## Working data
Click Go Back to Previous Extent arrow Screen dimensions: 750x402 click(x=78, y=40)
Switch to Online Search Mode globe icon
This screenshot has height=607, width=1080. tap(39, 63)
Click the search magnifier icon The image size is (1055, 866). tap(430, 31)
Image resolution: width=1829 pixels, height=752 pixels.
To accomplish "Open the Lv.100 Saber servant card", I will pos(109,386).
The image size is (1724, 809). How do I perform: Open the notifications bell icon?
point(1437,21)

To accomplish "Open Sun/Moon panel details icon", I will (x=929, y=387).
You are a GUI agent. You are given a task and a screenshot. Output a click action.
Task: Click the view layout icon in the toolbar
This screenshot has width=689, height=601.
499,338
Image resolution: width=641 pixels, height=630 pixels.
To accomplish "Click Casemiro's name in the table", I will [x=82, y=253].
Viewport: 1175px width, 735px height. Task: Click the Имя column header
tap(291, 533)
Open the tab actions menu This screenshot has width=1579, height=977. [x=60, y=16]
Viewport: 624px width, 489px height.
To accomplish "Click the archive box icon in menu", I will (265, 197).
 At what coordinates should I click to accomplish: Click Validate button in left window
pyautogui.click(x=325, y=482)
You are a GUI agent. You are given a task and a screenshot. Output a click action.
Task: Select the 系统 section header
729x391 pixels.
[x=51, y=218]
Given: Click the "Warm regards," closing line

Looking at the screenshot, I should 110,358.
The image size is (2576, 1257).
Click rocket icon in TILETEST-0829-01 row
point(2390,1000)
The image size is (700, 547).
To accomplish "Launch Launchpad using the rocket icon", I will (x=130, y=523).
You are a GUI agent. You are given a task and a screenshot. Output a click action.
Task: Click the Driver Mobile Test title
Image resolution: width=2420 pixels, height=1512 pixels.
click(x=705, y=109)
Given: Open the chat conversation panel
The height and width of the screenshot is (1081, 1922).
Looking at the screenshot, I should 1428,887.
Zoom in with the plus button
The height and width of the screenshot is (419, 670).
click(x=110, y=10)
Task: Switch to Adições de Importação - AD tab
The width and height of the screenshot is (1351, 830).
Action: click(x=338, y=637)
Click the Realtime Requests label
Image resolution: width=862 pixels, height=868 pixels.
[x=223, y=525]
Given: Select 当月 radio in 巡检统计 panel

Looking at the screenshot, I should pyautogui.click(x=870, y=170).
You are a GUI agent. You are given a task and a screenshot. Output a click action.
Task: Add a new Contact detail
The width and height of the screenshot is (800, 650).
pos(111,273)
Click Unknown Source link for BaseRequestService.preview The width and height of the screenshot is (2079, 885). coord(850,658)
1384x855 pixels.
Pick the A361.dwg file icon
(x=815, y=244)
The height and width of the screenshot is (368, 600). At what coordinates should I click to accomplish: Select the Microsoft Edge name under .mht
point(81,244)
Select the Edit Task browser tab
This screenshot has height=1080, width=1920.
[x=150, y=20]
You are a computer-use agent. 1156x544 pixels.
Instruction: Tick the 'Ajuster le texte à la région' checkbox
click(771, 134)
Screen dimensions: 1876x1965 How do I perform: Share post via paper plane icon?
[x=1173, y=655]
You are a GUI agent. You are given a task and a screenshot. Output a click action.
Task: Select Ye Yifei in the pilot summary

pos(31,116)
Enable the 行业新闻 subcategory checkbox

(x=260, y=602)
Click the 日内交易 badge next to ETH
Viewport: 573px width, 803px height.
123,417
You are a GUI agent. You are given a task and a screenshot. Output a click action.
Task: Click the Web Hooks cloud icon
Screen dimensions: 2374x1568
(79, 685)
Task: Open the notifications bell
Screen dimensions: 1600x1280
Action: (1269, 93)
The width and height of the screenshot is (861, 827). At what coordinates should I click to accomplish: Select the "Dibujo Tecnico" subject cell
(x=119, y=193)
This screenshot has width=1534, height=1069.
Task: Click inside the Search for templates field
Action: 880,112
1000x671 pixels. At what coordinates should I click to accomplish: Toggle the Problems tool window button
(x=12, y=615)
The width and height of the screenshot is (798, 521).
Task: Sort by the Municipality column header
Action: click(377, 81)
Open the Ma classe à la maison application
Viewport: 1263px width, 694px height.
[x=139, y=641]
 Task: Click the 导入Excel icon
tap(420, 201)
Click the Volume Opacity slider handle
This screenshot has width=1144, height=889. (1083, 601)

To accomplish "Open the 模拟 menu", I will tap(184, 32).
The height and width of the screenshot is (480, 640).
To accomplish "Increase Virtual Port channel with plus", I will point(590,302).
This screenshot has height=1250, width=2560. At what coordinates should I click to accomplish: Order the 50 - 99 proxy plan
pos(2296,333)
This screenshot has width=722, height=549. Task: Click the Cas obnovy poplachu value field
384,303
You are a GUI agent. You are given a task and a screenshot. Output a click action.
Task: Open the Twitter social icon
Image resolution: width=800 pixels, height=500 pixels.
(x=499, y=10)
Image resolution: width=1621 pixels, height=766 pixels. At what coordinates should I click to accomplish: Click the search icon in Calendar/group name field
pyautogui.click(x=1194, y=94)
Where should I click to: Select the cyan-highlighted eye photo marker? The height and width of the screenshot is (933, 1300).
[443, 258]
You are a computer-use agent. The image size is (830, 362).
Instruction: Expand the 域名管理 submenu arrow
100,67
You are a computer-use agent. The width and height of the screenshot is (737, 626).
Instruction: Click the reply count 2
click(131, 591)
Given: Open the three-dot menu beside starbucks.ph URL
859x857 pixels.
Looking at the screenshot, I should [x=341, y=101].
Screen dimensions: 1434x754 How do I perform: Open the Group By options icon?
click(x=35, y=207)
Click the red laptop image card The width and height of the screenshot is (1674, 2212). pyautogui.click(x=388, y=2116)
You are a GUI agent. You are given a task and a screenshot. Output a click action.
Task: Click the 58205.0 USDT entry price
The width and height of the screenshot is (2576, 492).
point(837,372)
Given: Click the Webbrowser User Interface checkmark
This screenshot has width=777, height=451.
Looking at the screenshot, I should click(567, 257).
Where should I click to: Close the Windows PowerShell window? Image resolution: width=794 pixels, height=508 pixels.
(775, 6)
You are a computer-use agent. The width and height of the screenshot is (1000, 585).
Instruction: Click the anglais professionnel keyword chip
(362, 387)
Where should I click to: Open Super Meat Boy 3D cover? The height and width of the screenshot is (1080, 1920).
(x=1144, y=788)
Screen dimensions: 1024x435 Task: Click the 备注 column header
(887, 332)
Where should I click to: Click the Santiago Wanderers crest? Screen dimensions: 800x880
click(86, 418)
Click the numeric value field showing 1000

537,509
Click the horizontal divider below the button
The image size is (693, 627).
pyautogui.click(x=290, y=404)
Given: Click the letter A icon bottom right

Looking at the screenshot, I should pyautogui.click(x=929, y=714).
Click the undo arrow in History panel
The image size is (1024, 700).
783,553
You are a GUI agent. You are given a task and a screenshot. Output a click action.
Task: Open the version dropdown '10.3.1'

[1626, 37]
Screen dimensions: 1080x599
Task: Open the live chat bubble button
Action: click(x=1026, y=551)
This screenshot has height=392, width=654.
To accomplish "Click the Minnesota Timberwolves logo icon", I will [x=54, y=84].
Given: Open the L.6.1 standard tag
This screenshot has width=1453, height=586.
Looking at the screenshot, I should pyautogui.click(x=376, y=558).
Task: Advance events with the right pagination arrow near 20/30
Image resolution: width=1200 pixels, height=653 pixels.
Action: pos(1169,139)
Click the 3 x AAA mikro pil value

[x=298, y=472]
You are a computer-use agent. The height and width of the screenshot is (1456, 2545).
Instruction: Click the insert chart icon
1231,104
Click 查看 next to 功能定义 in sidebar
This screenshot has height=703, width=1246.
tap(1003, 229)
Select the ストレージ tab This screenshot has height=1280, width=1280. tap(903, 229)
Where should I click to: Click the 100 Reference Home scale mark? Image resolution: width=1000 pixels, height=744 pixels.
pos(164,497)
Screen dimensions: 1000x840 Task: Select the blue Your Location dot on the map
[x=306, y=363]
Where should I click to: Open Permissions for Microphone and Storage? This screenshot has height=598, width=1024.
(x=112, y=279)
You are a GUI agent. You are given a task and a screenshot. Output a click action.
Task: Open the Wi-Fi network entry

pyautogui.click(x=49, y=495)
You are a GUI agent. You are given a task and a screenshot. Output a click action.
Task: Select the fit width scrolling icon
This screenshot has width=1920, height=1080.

## What is asked
Print the records above from the line with "Open the tab" to the line with "[x=150, y=20]", both included, reproducing each line exactly.

## Exercise response
Open the tab actions menu This screenshot has width=1579, height=977. [x=60, y=16]
Viewport: 624px width, 489px height.
To accomplish "Click the archive box icon in menu", I will (265, 197).
 At what coordinates should I click to accomplish: Click Validate button in left window
pyautogui.click(x=325, y=482)
You are a GUI agent. You are given a task and a screenshot. Output a click action.
Task: Select the 系统 section header
729x391 pixels.
[x=51, y=218]
Given: Click the "Warm regards," closing line

Looking at the screenshot, I should 110,358.
The image size is (2576, 1257).
Click rocket icon in TILETEST-0829-01 row
point(2390,1000)
The image size is (700, 547).
To accomplish "Launch Launchpad using the rocket icon", I will (x=130, y=523).
You are a GUI agent. You are given a task and a screenshot. Output a click action.
Task: Click the Driver Mobile Test title
Image resolution: width=2420 pixels, height=1512 pixels.
click(x=705, y=109)
Given: Open the chat conversation panel
The height and width of the screenshot is (1081, 1922).
Looking at the screenshot, I should 1428,887.
Zoom in with the plus button
The height and width of the screenshot is (419, 670).
click(x=110, y=10)
Task: Switch to Adições de Importação - AD tab
The width and height of the screenshot is (1351, 830).
Action: click(x=338, y=637)
Click the Realtime Requests label
Image resolution: width=862 pixels, height=868 pixels.
[x=223, y=525]
Given: Select 当月 radio in 巡检统计 panel

Looking at the screenshot, I should pyautogui.click(x=870, y=170).
You are a GUI agent. You are given a task and a screenshot. Output a click action.
Task: Add a new Contact detail
The width and height of the screenshot is (800, 650).
pos(111,273)
Click Unknown Source link for BaseRequestService.preview The width and height of the screenshot is (2079, 885). coord(850,658)
1384x855 pixels.
Pick the A361.dwg file icon
(x=815, y=244)
The height and width of the screenshot is (368, 600). At what coordinates should I click to accomplish: Select the Microsoft Edge name under .mht
point(81,244)
Select the Edit Task browser tab
This screenshot has height=1080, width=1920.
[x=150, y=20]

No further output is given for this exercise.